IX. O que significa que as faturas com a numeração de 29851 a 30350 são uma mera repetição e óbvia substituição das anteriores faturas n°s 22701 a 23200, facto este que foi cabalmente confirmado através da prova testemunhal produzida nos autos;

X. A Recorrida registou, ainda, as saídas de mercadorias no programa de stocks utilizando a numeração da série nova uma vez que o programa o não aceitava às faturas com a numeração antiga);

XI. Ora, como é evidente e ficou demonstrado nos autos, as faturas emitidas através da série antiga (faturas n°s 22701 a 23200) e as da série nova (29851 a 30350) correspondem, em todos os casos a uma repetição e não a duas vendas distintas como concluíram, sem demonstrar, os Serviços de Inspeção Tributária, ou seja, aquela segunda série de faturas corresponde a uma duplicação de registos e não “a vendas de produtos diferentes";

XII. Ficou, ainda, demonstrado que as divergências existentes nas faturas são insignificantes atendendo ao seu universo (10 faturas) e natureza (pequenos lapsos) num universo de 499 faturas que foram transcritas pela mesma pessoa (cfr. pág.17 da sentença recorrida).

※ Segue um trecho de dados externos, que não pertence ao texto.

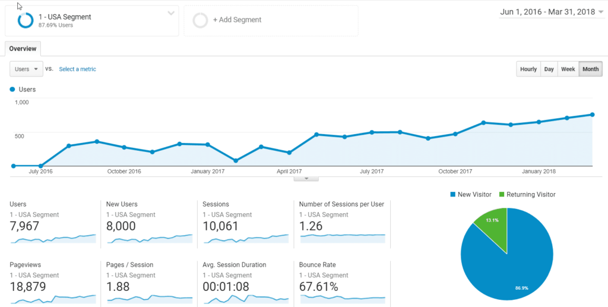Click the Bounce Rate sparkline chart
The height and width of the screenshot is (307, 608).
[x=342, y=298]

XIII. Aliás, a prova testemunhal permitiu ao Tribunal a quo confirmar que os clientes da Recorrida eram, na sua quase totalidade, pessoas singulares, sem contabilidade organizada, pelo que as alegadas discrepâncias que possam ter existido entre os artigos e valores de venda devem-se exclusivamente ao intervalo temporal entre a venda (ocorrida em 2003) e a data em que foram questionadas sobre estes factos por parte dos Serviços de Inspeção Tributária e, bem assim, ao facto de não lhes ser possível validar em termos adequados essas aquisições;

XIV. Relativamente à empresa L. e às faturas n.°s 22.832 e 29982 a Administração Tributária e Aduaneira, ora Recorrente, limita-se a alegar, sem demonstrar, que esta empresa afirmou nada ter comprado à Recorrida, mas também neste caso não cumpriu com o ónus da prova que sobre esta recaia, não identificando o representante legal que terá feita aquela declaração ou qualquer pessoa que tenha efetuado tal declaração, nem mesmo se aquelas faturas constam da contabilidade da sociedade adquirente, pelo que é evidente que esta correção nunca poderá ser mantido por falta de prova do alegado pela Recorrente;

XV. Ficou, pois, demonstrado nos presentes autos que a Recorrente não logrou apresentar quaisquer fundamentos que permitissem abalar a douta Sentença recorrida quando esta concluiu que as faturas da “série nova” não titulam quaisquer vendas, constituindo, apenas, uma duplicação da “faturas antigas”, pelo que o valor titulado pelas mesmas não pode ser acrescido ao lucro tributável nos moldes em que foi efetuada pela Administração Tributária;

XVI. Deverá, pois, nestes termos, concluir-se pela total improcedência das alegações de recurso interpostas, mantendo-se na ordem jurídica a Sentença proferida no Processo de Impugnação Judicial n.° 2285/10.5BELRS, com a consequente determinação de ilegalidade da liquidação de IRC n.° 2006 148656, referente ao IRC de 2003 e, bem assim, a decisão de indeferimento do Recurso Hierárquico, assim se repondo a legalidade.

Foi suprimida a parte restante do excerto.